Как видите, вопрос поставлен ребром. Одно из двух: у меня есть желание лучшего или у меня его нет. Если его нет, всякое усилие будет бесплодно. А так как желание зависит не от меня, так как благодать нисходит, куда ей вздумается, то вот вы и приперты к стене: вы опять-таки пришли к фатализму, хуже того: к предопределению. — Прекрасно; но, допуская необходимость присутствия желания, мы допускаем меньше, чем это кажется на первый взгляд. Заметьте: желание лучшего, как бы ни было оно слабо, мы признаем достаточным, ибо полагаем, что путем применения надлежащих средств, путем систематической культуры такое желание можно развить, укрепить и переработать в твердую и прочную решимость. — Но ведь желание-то это — пусть хоть в самой слабой степени — но все-таки оно вам нужно; вы ставите его условием. Раз нет желания, вы бессильны.
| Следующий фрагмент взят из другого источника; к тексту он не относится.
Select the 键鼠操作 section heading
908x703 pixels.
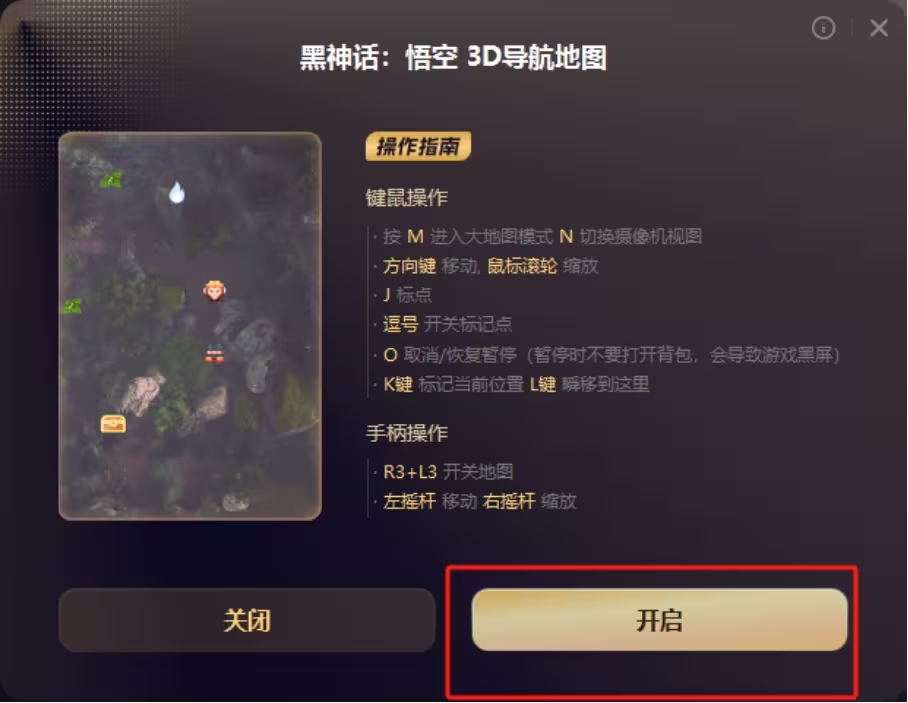pos(407,198)
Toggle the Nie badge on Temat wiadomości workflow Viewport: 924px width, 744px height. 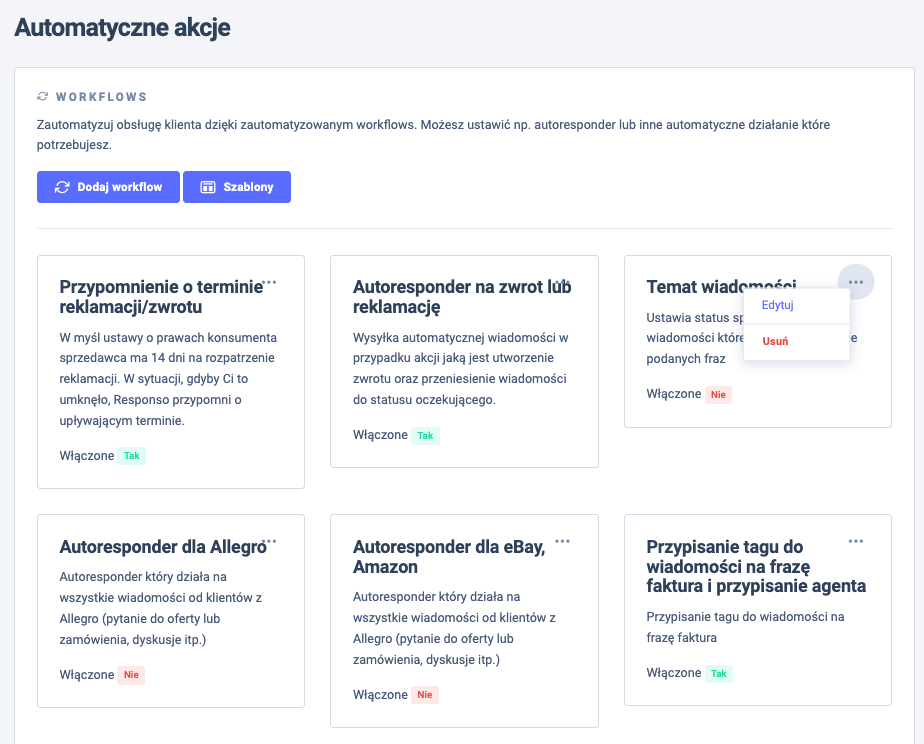tap(718, 394)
Вполне с этим согласны и даже думаем, что сами сторонники свободы воли признают вместе с нами всю бесплодность решения исправиться, коль скоро оно не опирается на желание исправиться. Работать, скрепя сердце, над задачей, требующей времени и терпения, не любить того, что хочешь осуществить, это значить — не иметь никаких шансов на успех. Надо любить свое дело, чтобы добиться успеха. — Но опять-таки одно из двух: эта любовь, это желание — есть они у вашего студента, или их нет? Если нет, он осужден безвозвратно. — Ведь мы уже сказали, что принимаем эту дилемму. Да, желание необходимо: нет желания свободы, нет и свободы. Но все дело-то в том, что печальные последствия такого предопределения распространяются всего лишь на одну категорию людей, на которых и сами сторонники свободы воли, — даже самые крайние из них, — смотрят как на несчастных обреченных.
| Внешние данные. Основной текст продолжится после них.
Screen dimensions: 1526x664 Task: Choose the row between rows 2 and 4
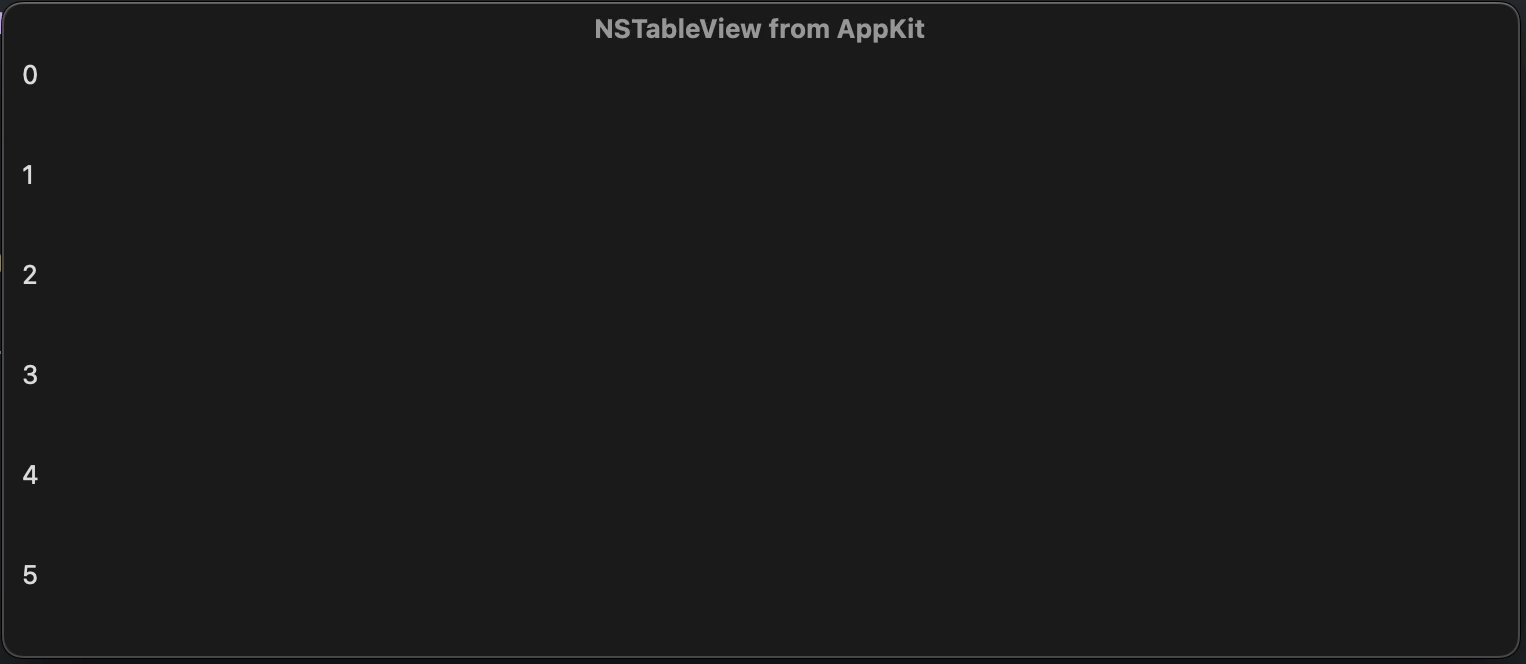[762, 375]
В самом деле, ведь и вся-то категория этих обреченных сводится к маленькой кучке жалких умалишенных, страдающих нравственным умопомешательством. Мы утверждаем, хоть и не можем этого доказать, утверждаем единственно на том основании, что никогда не встречали случаев противного, — что если спросить любого человека (не страдающего умственным расстройством), предпочел ли бы он славное поприще Пастера существованию какого-нибудь презренного пьяницы, человек этот ответить «да». Само собою разумеется, что это постулат, наш постулат. Но кто же станет его оспаривать?